### Goal
Decide whether each of the following statements agrees with the passage on trusting God through vulnerability. For each, answer yes or no and quote the exact words of the passage that decide it. (a) The writer's mentors urged the writer to keep traveling the country. (b) The writer cites Brene Brown's description of vulnerability. (c) The writer says that processing feelings on paper for others to read feels the most vulnerable of all.

Jesus had a terrible reputation, and yet, He never let it hinder Him from doing what He saw the Father doing. It wasn’t until that experience that I came face-to-face with the ugly truth that I cared to much about what people think about me. It was limiting me from stepping into all that He has for me. Even though that experience left me pretty shattered, He is faithful and uses all things for the good of those who love Him and are called according to His purpose. (Romans 8:28) He was using the experience to bring further sanctification to my heart. At first I didn’t realize that. I was hit with the shame associated with the experience, and battled to keep my focus in the midst of being back in my car with my backpack and no plan. Do I really trust Him? Did He really have a plan?

“Though he slay me, yet will I trust in him.” -Job 13:15 KJV

I made my way to another prayer house in a different part of the country and fasted and prayed for direction and breakthrough. I felt weak and defeated. Why had the last two doors shut so abruptly? Where was God? Where was my cheerleading squad I’d began the journey with? When things began to become challenging, people who love me began to question if I was still hearing God. Was I? The Lord wasn’t concerned about my comfort zone, He wanted to go deep into the dark places of my heart that could only be exposed and revealed through the wilderness. One of my favorite authors Brene Brown, describes vulnerability as “the feeling we get during times of uncertainty, risk, and emotional exposure.” Everything about my life in that moment felt vulnerable and it still does. I’d risked it all in the best way I’d known how and chased after God with everything I had. He wanted more. He still wants more. He wants it all. He was going deep. My story and past was being twisted, manipulated, talked about behind my back, and used against me. He needed me to lay it all down.

“Becca, will you lay down your fear of being deemed unworthy of connection because of your past traumas? And trust that I have a plan?”

Regardless of how uncomfortable I felt, He wanted to remind me of the truth of who He says I am. I had to embrace the vulnerability of my experience to encounter the authenticity of His love and comfort. Traveling the country on a word from the Lord with no guaranteed income is vulnerable. Trusting that I hear His voice and taking steps accordingly when it doesn’t look logical to the world is vulnerable. Living in the homes of people I barely know is vulnerable. Stepping into unpleasant circumstances because God wants to address heart issues in me is vulnerable. Staying on my face before the Lord in the midst of the unknown is vulnerable. Approaching strangers as a single woman sharing the gospel when I am compelled by the Lord is vulnerable. Physically battling travelers fatigue is vulnerable. And processing my feelings on paper for others to read in the midst of it feels the most vulnerable of all.

Embracing a life with God is embracing the uncomfortable. Seeing people in uncomfortable situations automatically makes empathetic people feel uncomfortable. It was during this time that mentors in my life really started to encourage me to find somewhere stable to live and get planted in a healthy community. The following months looked like traveling back home to visit family for the holidays and trying to take their advice while staying in step with Holy Spirit. In prayer I felt like the Lord kept speaking to me the same thing over and over again, but it was different than what the leaders in my life were speaking. “I want you rooted and established in me. I want you rooted and established in your identity in me. I want you so solid in who I’ve created you to be that you will grow wherever you go, and go wherever you grow. I want the roots of your heart to run deep. I want every single aspect of you to be fully surrendered to me. I want all of you.” I didn’t know where to go. Where would I sleep? What community should I plug into? What about the leaders in my life? Aren’t I called to walk with the wisdom of many counselors? In my desire to remain authentic and vulnerable, many of them saw me struggle and continue to struggle and were concerned. Could this possibly still be God? Where is the fruit? The uncomfortable reality is that embracing a life with God is embracing the uncomfortable.

### Dataset extract
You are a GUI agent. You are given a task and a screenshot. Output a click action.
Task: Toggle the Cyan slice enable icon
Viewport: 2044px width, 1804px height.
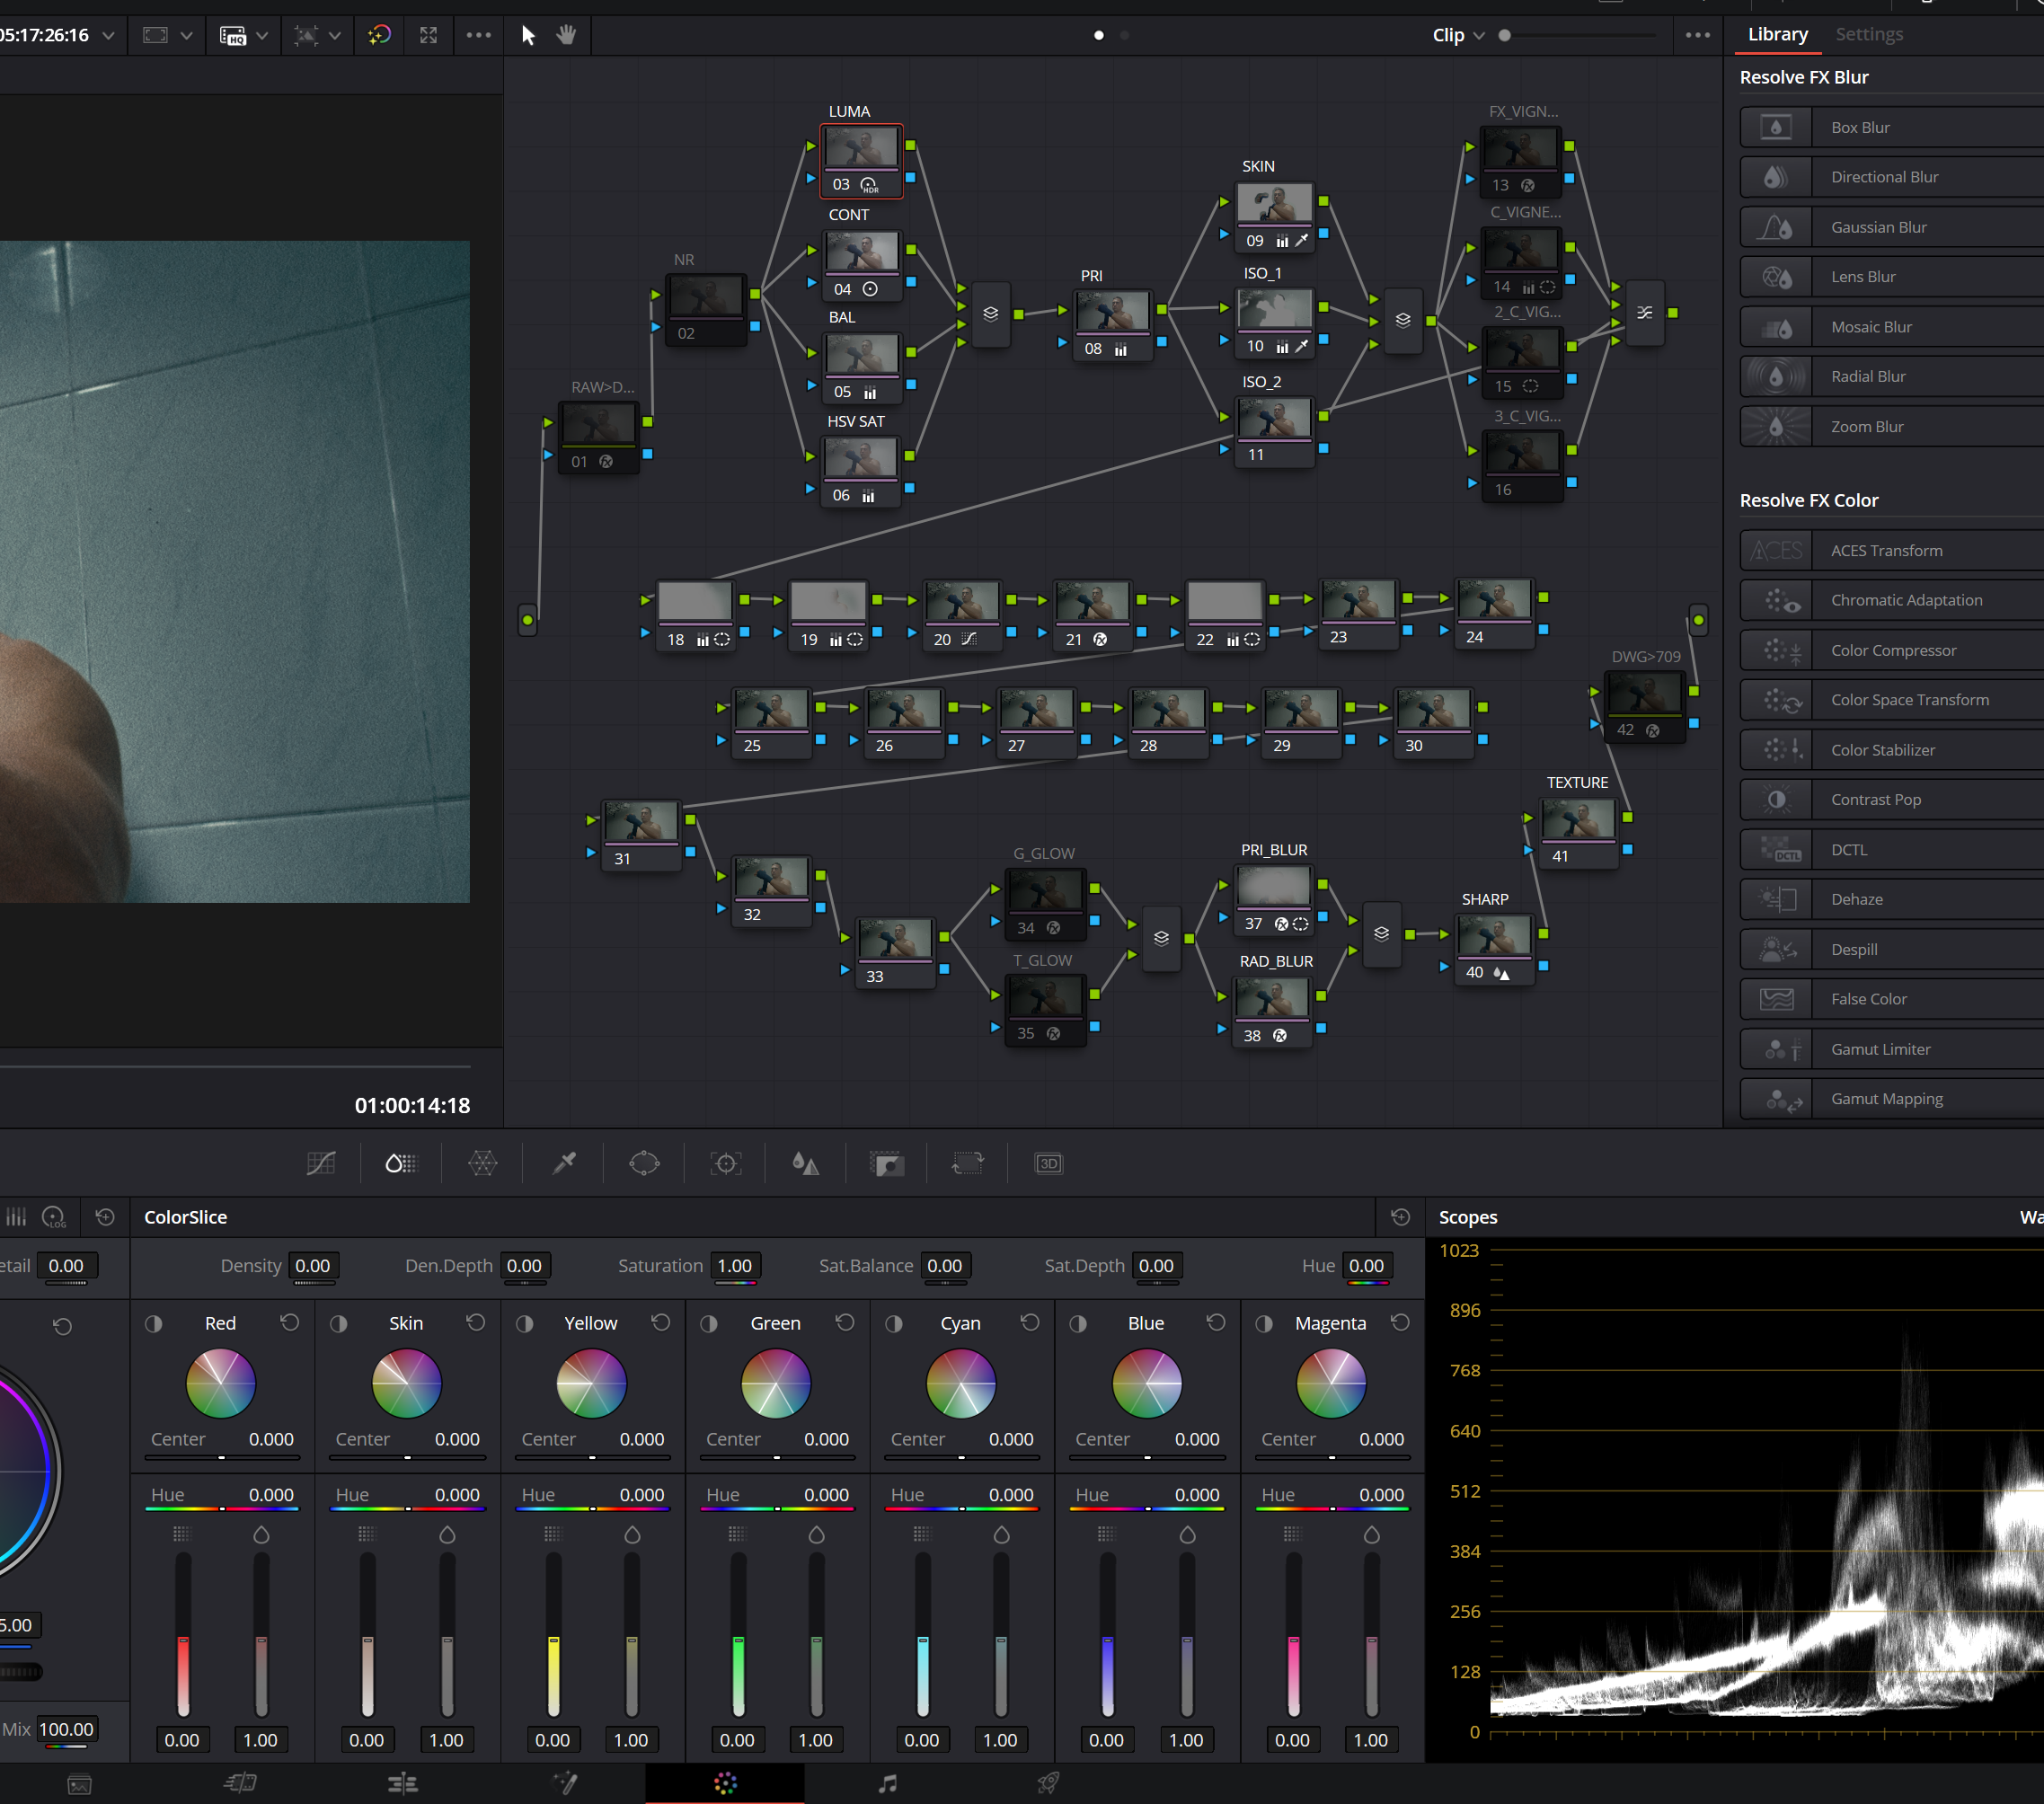(893, 1323)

### Finished answer
(a) No: "mentors in my life really started to encourage me to find somewhere stable to live and get planted in a healthy community."
(b) Yes: "One of my favorite authors Brene Brown, describes vulnerability as"
(c) Yes: "And processing my feelings on paper for others to read in the midst of it feels the most vulnerable of all."